A provision in the recently enacted infrastructure bill that brought a retroactive early end to the employee retention credit is prompting questions and calls for guidance to help employers claiming the credit.
Tax professionals hope for timely action from the IRS to assist employers that have already taken advantage of the ERC for the fourth quarter of 2021. The Infrastructure Investment and Jobs Act (P.L. 117-58), signed into law November 15, eliminated the ERC for the fourth quarter, changing the end date of the credit from December 31, 2021, to September 30, 2021.
“The uncertainty surrounds how and when these employers should repay the under-deposited amounts,” Jeffrey Martin of Grant Thornton LLP told Tax Notes. “My hope is that the IRS will quickly tell employers how and when the amounts must be repaid and provide relief from penalties and interest as long as the amounts are deposited by a future deadline.”
Dana S. Fried of CohnReznick LLP echoed the need for guidance for employers that took advances against their fourth-quarter ERCs with the understanding that the credit was available for that quarter.

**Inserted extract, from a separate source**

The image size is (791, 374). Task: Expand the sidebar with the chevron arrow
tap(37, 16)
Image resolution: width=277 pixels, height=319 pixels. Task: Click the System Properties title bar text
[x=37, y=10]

The ERC allows employers to claim a credit for wages paid to employees during the COVID-19 pandemic. The credit was originally enacted in the Coronavirus Aid, Relief, and Economic Security Act and was available through the end of 2020. It was then extended through 2021 in subsequent legislation.
The American Institute of CPAs warned before enactment of the infrastructure bill that bringing an early end to the ERC would sow confusion among business owners and tax advisers.
Craig A. Kovarik of Husch Blackwell LLP explained that the retroactive expiration of the credit means that employers that reduced their payroll deposits in anticipation of claiming the fourth quarter credits now have underpaid employment taxes. Kovarik highlighted the need for guidance on the high penalties that can result because of underpayment.
“The Infrastructure Act does not provide penalty relief, and it is unclear whether the IRS will waive penalties or interest for these employers,” Kovarik said.
Marvin A. Kirsner of Greenberg Traurig LLP said he hopes the IRS will provide for penalty relief and a longer period to pay the taxes that employers retained with the expectation of receiving the credit for the fourth quarter. Many small businesses have likely planned their budgets with the credits included and could be facing the possibility of penalties, he added.
“There has been little in the way of publicity on the early termination of this tax credit program, and news of the repeal of the fourth-quarter credit . . . will likely be a shock that will force many businesses to scramble to make up for this lost payroll subsidy,” Kirsner said.
Employers that took advantage of the temporary payroll tax holiday face an additional burden, as those deferrals must also be repaid.
“The employee retention credit, combined with the Social Security tax deferral, helped many employers during the COVID-19 pandemic,” Kovarik said. “Retroactively repealing the credit at the same time that one-half of the 2020 Social Security tax deferrals are due could prove to be financially and administratively burdensome to many employers.”
Fried said he wouldn’t be shocked if Congress were to recognize the unfairness of the retroactive expiration — an apparent consequence of the House simply adopting the Senate bill as it was written in August — and act to revise the effective date to allow wages paid before the date of enactment.
Dean Zerbe of Alliantgroup LP also hopes Congress will revisit the decision to end the ERC early, given that it was based on an inaccurate understanding of how much the credit is being used.
“The reality is that the ERC has been a lifesaver for thousands of businesses and charities. Congress needs to take a mulligan and reinstate the ERC for the fourth quarter as was originally intended — and for which businesses and charities have planned,” Zerbe said.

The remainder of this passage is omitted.